6. OCCURRENCES PANELS

Below the Elaboration bars are the two Occurrences Panels. These are the biggest panels on the Overview screen.
Among the more than 9000 records in the ALLSYD database is the following example.

"[Gwíüng boalá]"
buwa-la =
"[The fire is out, or]"
blow IMP! :
Dawes (b) [b:31:13.11] [BB]
The words the occurrence panels relate to have been enlarged here
This is the record that brings up the results shown in the two examples below.
NoH OCCURRENCES: ‘buwa’
First, the panel at the upper left concentrates on the NoH (tawny) column. It displays all entries in the database concerned (here, the ALLSYD database) for ‘buwa’:
Fig. 6.1 All the ALLSYD database occurrences of the NoH entry ‘buwa’ are displayed
A glance at the JSM column in this display reveals that ‘buwa’ is to do with blowing, wind, breath. But Dawes has given the translation that the fire (gwiyang) was ‘out’ (extinguished, dead, not lit). But was he right?
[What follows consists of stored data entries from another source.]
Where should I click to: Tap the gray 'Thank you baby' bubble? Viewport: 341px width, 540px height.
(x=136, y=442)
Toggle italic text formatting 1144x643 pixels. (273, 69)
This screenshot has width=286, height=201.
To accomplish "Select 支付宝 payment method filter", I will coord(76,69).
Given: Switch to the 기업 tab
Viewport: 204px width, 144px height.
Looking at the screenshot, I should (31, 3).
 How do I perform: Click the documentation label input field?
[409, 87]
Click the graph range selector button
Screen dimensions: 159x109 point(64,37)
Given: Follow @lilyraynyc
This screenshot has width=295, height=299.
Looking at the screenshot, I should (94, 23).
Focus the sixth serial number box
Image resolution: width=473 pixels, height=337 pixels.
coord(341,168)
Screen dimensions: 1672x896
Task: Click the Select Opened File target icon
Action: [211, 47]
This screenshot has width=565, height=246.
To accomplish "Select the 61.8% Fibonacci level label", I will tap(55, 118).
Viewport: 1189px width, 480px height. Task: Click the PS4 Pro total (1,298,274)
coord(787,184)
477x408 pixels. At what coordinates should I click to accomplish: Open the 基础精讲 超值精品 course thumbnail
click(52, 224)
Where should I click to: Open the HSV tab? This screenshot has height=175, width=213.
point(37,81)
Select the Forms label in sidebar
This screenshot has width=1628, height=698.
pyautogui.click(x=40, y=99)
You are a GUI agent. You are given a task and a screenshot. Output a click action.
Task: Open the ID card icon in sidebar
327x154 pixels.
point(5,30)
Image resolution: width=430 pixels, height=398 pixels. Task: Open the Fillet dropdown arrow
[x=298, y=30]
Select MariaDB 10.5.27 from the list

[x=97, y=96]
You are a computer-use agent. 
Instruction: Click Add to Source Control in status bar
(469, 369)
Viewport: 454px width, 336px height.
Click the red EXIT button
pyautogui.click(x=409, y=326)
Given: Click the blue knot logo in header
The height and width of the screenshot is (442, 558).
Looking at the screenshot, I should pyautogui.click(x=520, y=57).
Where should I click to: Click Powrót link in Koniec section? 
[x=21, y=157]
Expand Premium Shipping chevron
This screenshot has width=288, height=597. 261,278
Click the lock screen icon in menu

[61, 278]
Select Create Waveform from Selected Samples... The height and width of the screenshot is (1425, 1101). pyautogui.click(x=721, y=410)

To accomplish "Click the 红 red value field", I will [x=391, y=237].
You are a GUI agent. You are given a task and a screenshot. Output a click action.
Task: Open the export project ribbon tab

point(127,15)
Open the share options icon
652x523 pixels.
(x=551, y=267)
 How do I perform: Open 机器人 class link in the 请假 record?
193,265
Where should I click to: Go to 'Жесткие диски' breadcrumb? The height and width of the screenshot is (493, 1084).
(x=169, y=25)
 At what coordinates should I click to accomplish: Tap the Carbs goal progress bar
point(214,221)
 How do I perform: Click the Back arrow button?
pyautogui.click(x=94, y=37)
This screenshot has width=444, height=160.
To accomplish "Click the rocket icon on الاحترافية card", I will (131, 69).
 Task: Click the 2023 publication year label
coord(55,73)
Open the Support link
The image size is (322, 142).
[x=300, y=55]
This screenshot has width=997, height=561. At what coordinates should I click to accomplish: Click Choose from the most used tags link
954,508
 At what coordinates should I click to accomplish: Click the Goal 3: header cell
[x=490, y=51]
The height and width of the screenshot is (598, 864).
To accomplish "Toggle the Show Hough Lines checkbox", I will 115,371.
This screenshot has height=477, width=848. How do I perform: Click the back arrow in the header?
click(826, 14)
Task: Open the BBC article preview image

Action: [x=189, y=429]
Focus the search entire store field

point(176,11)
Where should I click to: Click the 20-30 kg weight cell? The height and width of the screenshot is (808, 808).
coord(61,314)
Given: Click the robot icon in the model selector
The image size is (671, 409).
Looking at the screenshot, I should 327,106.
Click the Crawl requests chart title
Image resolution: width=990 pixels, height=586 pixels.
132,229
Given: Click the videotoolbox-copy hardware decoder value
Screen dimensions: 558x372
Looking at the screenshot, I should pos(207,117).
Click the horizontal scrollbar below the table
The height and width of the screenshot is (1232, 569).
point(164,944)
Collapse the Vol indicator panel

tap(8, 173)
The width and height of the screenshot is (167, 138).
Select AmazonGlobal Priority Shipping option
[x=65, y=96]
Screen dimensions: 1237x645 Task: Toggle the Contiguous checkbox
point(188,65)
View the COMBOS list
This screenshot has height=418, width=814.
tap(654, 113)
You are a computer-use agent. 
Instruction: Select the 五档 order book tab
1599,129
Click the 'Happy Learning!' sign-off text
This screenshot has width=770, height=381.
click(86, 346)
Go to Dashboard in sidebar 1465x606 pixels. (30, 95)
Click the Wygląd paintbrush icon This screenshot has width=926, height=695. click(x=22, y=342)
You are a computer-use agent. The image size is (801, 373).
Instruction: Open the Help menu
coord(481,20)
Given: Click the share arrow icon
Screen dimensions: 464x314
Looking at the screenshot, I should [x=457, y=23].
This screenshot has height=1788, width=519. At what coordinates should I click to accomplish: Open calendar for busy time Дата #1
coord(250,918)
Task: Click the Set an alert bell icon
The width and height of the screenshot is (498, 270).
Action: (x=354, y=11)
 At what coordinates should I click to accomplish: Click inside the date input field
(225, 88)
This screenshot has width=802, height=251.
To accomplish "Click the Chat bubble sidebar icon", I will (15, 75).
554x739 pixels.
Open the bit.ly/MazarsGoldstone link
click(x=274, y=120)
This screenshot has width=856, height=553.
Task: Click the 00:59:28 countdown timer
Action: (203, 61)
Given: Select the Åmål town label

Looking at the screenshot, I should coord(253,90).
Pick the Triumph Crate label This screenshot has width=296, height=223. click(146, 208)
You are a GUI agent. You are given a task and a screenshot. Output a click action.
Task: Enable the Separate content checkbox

These occurrence panels help in making such assessments.
JSM OCCURRENCES: ‘blow’
The EngJSM Occurrences panel concentrates on the yellow column, in which every entry necessarily is for ‘blow’, for it is precisely this word that the panel seeks to find:
Fig. 6.2 All the ALLSYD database occurrences of the JSM entry ‘blow’ are displayed
Among the entries in the database for the word ‘blow’, some are ‘buwa’, and all begin with ‘bu’.
What the panels appear to suggest is that the sentence ‘gwiyang buwa-la’ did NOT mean that the fire was out, but that it was a command: ‘fire, blow it!’, an instruction to Dawes to blow on it to make it burn, and revive it from its nearly ‘out’ condition.
So this sentence chosen as an example of the operation of the ‘Occurrences’ panels illustrates how the panels can help when looking at particular words, whether in NoH form for the Indigenous word, or in the JSM form of the simplified English translation.